**THE EXERCISE:**
Extract each line of the records below that contains the string "code".

[START]

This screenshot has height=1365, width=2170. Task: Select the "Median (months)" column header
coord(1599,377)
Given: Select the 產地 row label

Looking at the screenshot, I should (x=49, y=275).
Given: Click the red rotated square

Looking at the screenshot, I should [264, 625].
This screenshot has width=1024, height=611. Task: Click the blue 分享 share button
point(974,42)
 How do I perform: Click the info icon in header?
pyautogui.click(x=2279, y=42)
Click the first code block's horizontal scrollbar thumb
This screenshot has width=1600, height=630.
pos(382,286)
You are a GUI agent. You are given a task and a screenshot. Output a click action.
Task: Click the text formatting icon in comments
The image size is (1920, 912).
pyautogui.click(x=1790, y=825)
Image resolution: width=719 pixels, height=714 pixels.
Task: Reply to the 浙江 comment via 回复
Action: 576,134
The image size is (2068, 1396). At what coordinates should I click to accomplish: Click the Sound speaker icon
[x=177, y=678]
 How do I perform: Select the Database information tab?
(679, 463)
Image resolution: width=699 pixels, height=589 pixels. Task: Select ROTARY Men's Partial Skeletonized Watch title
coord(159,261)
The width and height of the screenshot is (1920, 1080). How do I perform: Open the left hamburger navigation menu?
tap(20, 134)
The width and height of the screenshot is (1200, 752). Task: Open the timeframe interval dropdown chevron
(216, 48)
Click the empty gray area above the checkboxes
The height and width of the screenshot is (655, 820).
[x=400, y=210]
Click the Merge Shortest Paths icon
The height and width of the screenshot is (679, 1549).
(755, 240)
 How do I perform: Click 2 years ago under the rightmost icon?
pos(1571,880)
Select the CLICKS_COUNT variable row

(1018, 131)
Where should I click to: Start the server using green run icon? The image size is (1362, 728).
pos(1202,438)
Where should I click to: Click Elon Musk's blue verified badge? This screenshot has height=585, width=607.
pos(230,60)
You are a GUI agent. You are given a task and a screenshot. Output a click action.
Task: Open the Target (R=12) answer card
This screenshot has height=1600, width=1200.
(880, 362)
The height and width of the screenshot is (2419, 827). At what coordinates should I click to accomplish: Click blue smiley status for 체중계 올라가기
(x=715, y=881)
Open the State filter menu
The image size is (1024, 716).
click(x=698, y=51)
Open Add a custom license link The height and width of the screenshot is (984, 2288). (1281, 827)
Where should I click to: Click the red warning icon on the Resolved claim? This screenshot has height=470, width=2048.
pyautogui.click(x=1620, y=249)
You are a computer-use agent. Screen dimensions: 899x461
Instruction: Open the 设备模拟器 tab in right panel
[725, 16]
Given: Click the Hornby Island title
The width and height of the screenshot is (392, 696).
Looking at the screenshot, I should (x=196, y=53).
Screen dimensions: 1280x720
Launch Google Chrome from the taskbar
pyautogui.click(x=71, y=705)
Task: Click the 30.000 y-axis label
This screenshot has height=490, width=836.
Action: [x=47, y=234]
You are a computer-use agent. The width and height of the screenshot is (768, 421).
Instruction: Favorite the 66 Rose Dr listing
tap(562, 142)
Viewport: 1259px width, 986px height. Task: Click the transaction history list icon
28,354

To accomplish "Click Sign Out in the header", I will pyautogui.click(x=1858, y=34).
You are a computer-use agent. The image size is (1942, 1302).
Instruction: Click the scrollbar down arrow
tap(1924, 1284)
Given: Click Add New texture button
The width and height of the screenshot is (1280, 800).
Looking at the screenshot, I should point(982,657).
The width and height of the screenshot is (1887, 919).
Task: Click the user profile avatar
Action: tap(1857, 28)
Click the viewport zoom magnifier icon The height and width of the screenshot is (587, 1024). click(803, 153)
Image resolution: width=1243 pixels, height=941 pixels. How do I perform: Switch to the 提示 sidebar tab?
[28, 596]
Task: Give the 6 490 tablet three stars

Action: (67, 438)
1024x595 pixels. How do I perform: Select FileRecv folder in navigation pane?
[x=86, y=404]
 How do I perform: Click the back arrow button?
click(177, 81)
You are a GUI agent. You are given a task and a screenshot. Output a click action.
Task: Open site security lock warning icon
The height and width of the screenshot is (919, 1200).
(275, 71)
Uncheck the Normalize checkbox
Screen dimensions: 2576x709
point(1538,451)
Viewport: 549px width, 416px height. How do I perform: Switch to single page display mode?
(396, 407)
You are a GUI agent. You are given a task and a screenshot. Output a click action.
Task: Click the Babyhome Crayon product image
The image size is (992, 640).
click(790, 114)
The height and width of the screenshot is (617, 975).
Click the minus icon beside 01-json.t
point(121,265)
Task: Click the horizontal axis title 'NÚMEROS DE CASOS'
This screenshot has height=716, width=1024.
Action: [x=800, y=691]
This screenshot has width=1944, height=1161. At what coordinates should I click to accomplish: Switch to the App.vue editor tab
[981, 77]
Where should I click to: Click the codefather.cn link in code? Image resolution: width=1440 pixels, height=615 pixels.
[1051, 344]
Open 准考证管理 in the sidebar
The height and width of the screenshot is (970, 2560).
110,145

[END]

**RESULT OF THIS TASK:**
Click the first code block's horizontal scrollbar thumb
Where should I click to: Click the codefather.cn link in code? Image resolution: width=1440 pixels, height=615 pixels.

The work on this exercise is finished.